Zhang, Lin; Wu, Minghua; Chen, Zhaoyao.
Afiliación
  • Zhang L; Department of Neurology, Affiliated Hospital of Nanjing University of Chinese Medicine, China.
  • Wu M; Department of Neurology, Nanjing Integrated Traditional Chinese and Western Medicine Hospital Affiliated with Nanjing University of Chinese Medicine, China.
  • Chen Z; Department of Neurology, Jiangsu Province Hospital of Chinese Medicine, Nanjing, China.
Adv Clin Exp Med ; 31(12): 1343-1354, 2022 Dec.
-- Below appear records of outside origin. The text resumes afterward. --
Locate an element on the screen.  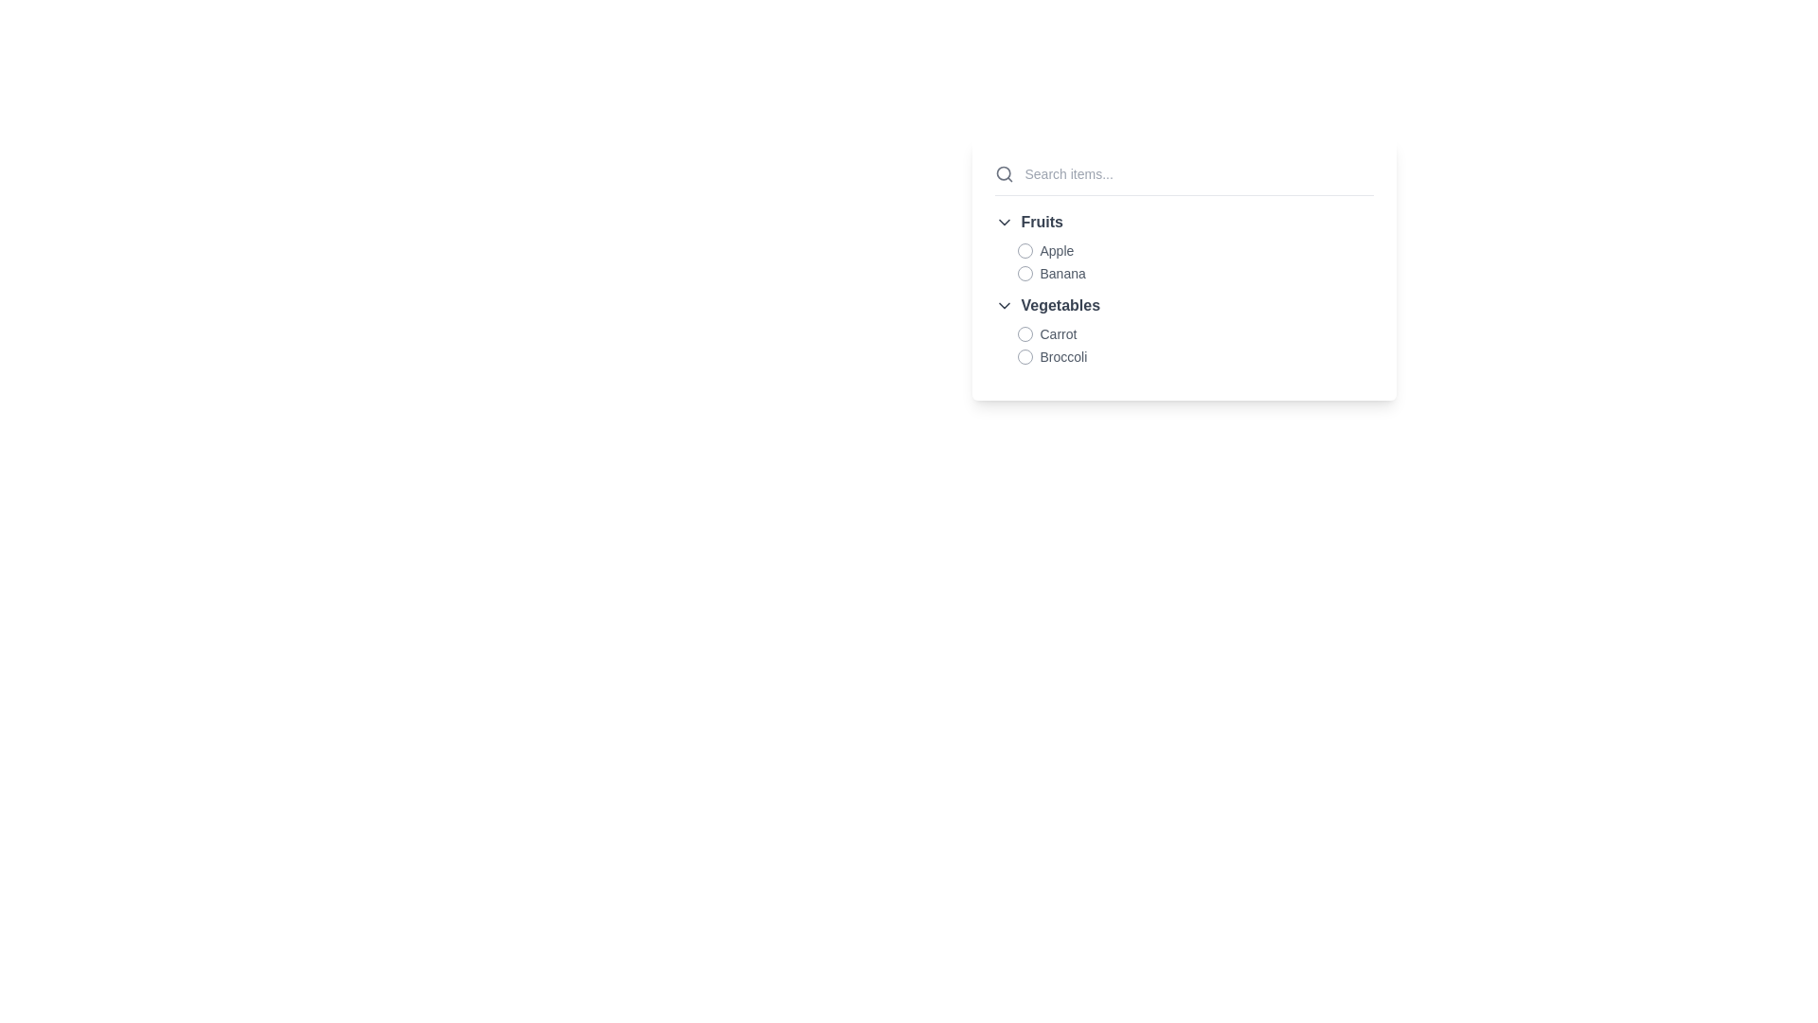
the 'Vegetables' section is located at coordinates (1182, 329).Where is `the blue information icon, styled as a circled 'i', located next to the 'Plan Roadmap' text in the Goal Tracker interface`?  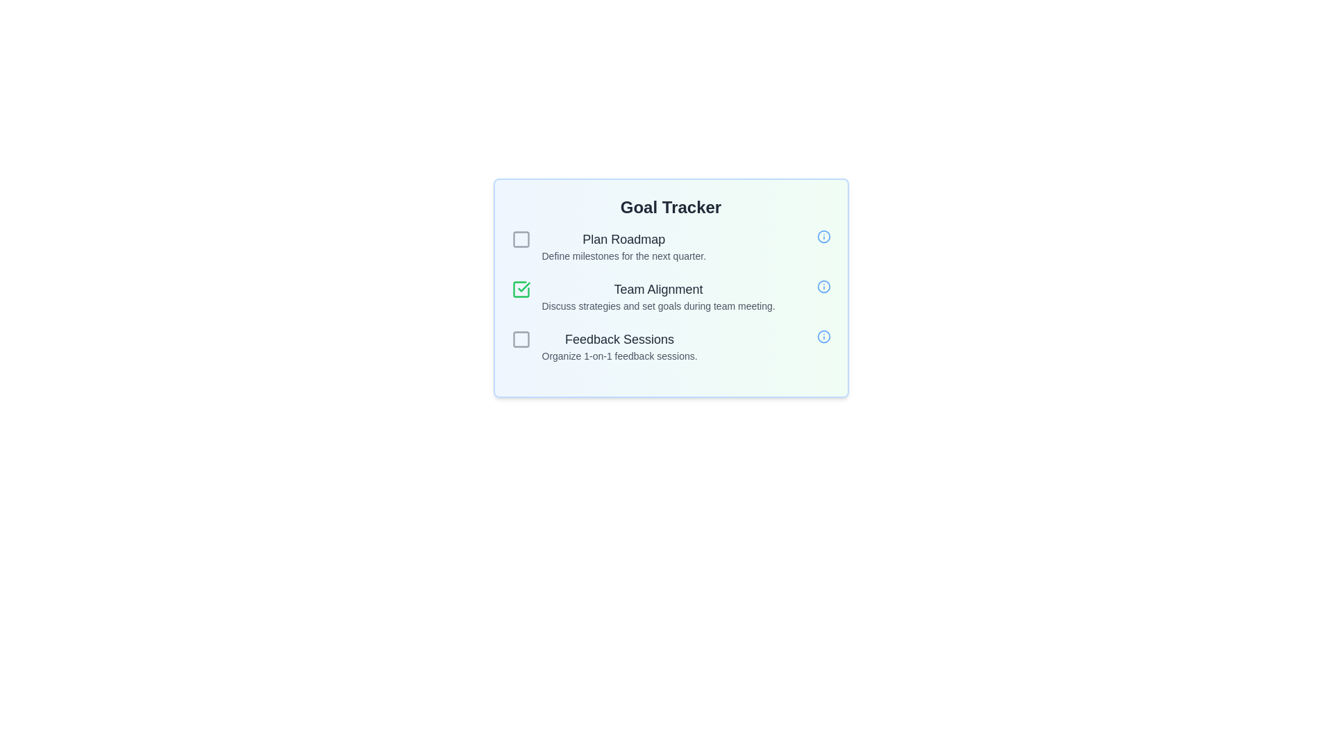
the blue information icon, styled as a circled 'i', located next to the 'Plan Roadmap' text in the Goal Tracker interface is located at coordinates (823, 235).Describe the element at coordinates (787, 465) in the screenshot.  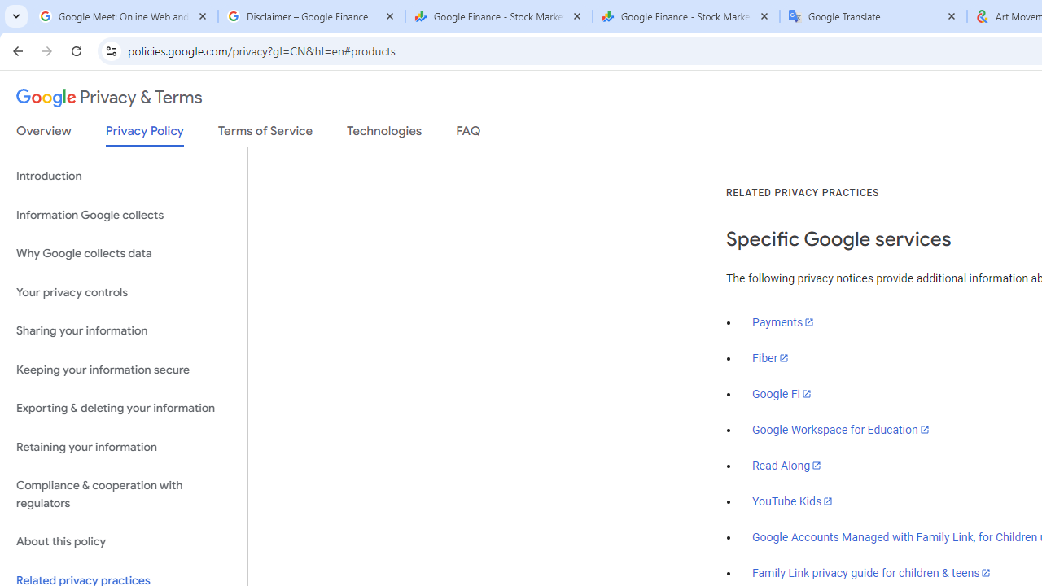
I see `'Read Along'` at that location.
Article en En | MEDLINE | ID: mdl-36135814
BACKGROUND: As a flavonoid compound, schaftoside (SS) possesses a wide range of pharmaceutical activities. Nonetheless, it is unclear whether SS has a neuroprotective effect in cerebral ischemia-reperfusion injury (CI/RI). OBJECTIVES: To examine the neuroprotective effect of SS in CI/RI and explore the underlying mechanism. MATERIAL AND METHODS: An in vivo middle cerebral artery occlusion (MCAO) was used to simulate CI/RI in rats. Oxygen glucose deprivation/reperfusion (OGD/R) of HT22 cells was used to establish a cellular model of CI/RI in vitro. Pathological changes were evaluated with hematoxylin and eosin (H&E) staining, apoptosis was measured using terminal deoxynucleotidyl transferase dUTP nick end labeling (TUNEL) staining and flow cytometry, and inflammatory factors were assessed using enzyme-linked immunosorbent assay (ELISA). Protein expression was detected using western blot or immunofluorescence. RESULTS: Our results indicated that SS attenuated CI/RI by improving neurologic deficits and reducing brain edema. Moreover, SS treatment blocked apoptosis and inflammation and enhanced autophagy in MCAO rats. Schaftoside was found to amplify the activation of adenosine monophosphate-activated protein kinase (AMPK)/mammalian target of rapamycin (mTOR) pathway induced by MCAO. Similarly, SS pretreatment increased cell viability and autophagy, and reduced apoptosis and inflammation in OGD/R-induced HT22 cells. The OGD/R enlarges the p-AMPK/AMPK ratio while restricting the p-mTOR/mTOR ratio, and it was found that SS further enhanced the effect of OGD/R on the AMPK/mTOR pathway. Rapamycin promoted the effect of SS on OGD/R-induced HT22 cells, while compound C produced the opposite results. Mechanistically, SS promoted autophagy and reduced apoptosis and inflammation through the regulation of the AMPK/mTOR signaling pathway. CONCLUSIONS: The obtained results showed that SS protected against CI/RI through an autophagy-mediated AMPK/mTOR pathway when accessed in vitro and in vivo.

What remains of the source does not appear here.